Like any local authority North Kesteven has targets for new-build. “We have got specific targets for new affordable accommodation within the district which are very difficult to maintain because we have got very high levels of housing need,” says Roberts. “But through a variety of measures including our own developments, working with housing associations, looking at local needs surveys and Section 106 agreements we have been able to achieve a robust programme during the economic downturn by working in partnership and taking every opportunity possible but we are concerned about the level of future delivery, given the funding situation.”

Roberts is also hoping that the Government will scrap the housing revenue subsidy system allowing the council to keep its rental income and invest the cash in areas such as new-build.
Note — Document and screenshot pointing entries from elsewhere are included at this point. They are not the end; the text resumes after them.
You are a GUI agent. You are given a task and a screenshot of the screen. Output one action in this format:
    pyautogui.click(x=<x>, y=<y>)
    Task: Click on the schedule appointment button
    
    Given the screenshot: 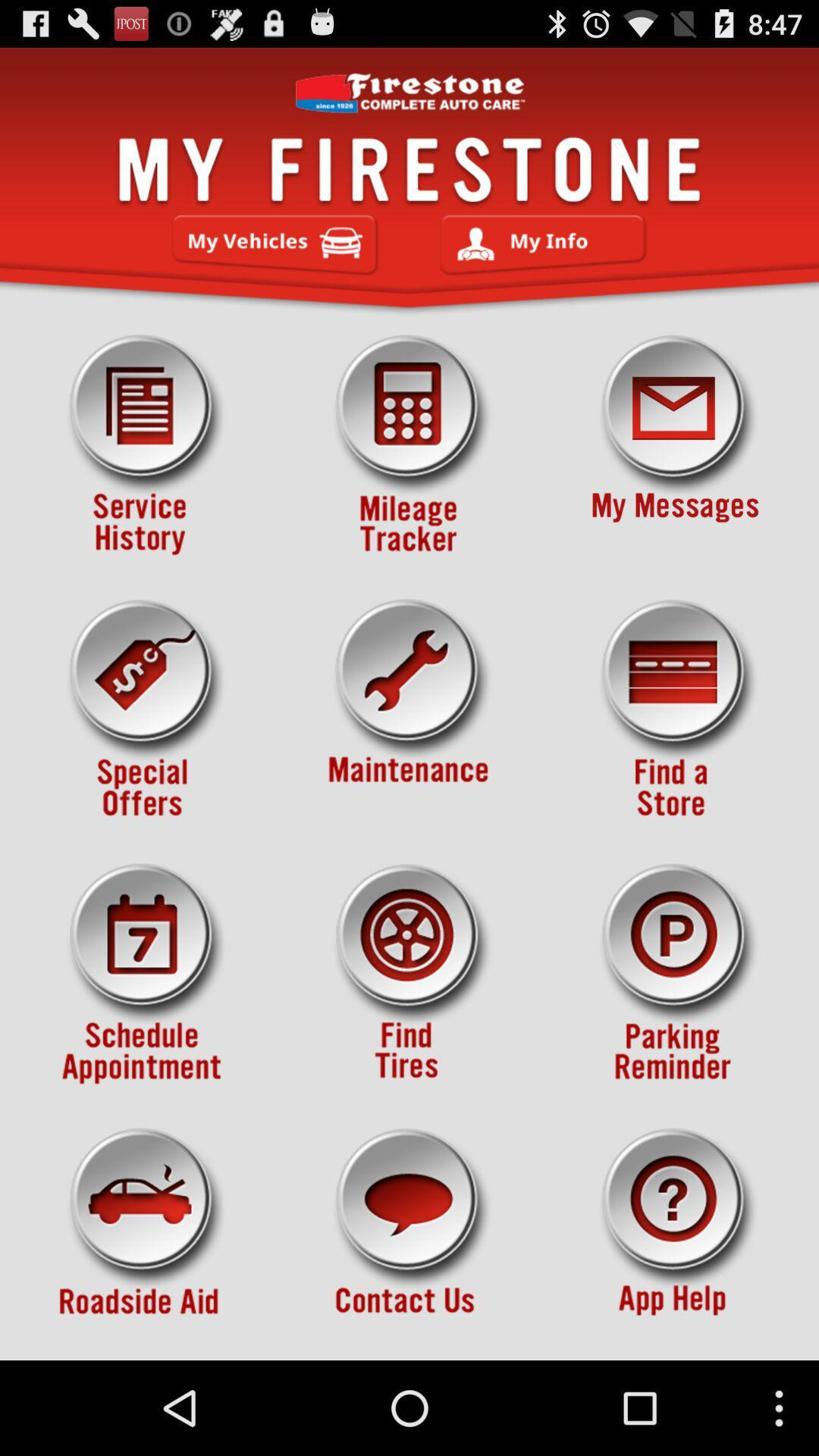 What is the action you would take?
    pyautogui.click(x=143, y=974)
While new-build has a role to play the council also has a commitment to its existing stock. A ll homes have been brought up to the Decent Homes Standard but it recognises the need for further investment with green retrofit already an area of focus.

Many of the council’s rural properties are not on the gas network and have to use expensive electric or solid fuel heating. “We are obviously mindful of fuel poverty issues,” says Roberts. “So we have been experimenting with other forms of insulation and heating such as ground and air source heat pumps and wood pellet burners for one of our sheltered schemes.

“Trials of ground source heat pumps show that they work really well but the trouble is they are not cheap. Again that links with the need to free up housing subsidy so we can invest more in those sorts of improvements locally. A s a follow up to Decent Homes these are the sorts of things we would like to concentrate on.”

As well as improving the condition of the council’s stock and meeting the challenge of fuel poverty, supporting tenants in their homes and empowering them to stay on top of tenancy conditions are priorities. The council runs a service, with environmental social enterprise Hill Holt Wood, to help vulnerable people to maintain their gardens, which in rural areas are often large and difficult to keep on top of.

The service, which employs a number of people through the Future Jobs Fund, is about to be extended, as R oberts explains: “We will provide a one-off maintenance programme for vulnerable people with gardens in a really poor condition which need a big blitz and a monthly service to help vulnerable tenants to stay on top of their gardens but we will also offer a new service that all tenants can opt in to where they can pay a standard amount for fortnightly maintenance such as grass cutting.”

Although the scrapping of the Future Jobs Fund could affect the scheme, Roberts is hopeful that by charging non-vulnerable tenants for maintenance the council can sustain the same level of service. It has also set up a garden sharing scheme to encourage tenants who are struggling to maintain their gardens to share them with the local community to grow local produce, for example.

Community work and tenant participation is a big part of what the council does and it is about to embark on its latest community roadshow based around the TSA standards. “I know it is unclear as to what is likely to happen to the TSA at the moment but nonetheless we are working to those standards and want to obtain tenants’ views on how well we are doing against them before we prepare our annual report in October,” explains R oberts.

While there are many challenges ahead, not least potential regulatory reform and financial uncertainty Roberts is upbeat. “There are challenges but also opportunities for us to grow,” he says.

And no matter what comes next North Kesteven District Council and its straw houses will still be standing.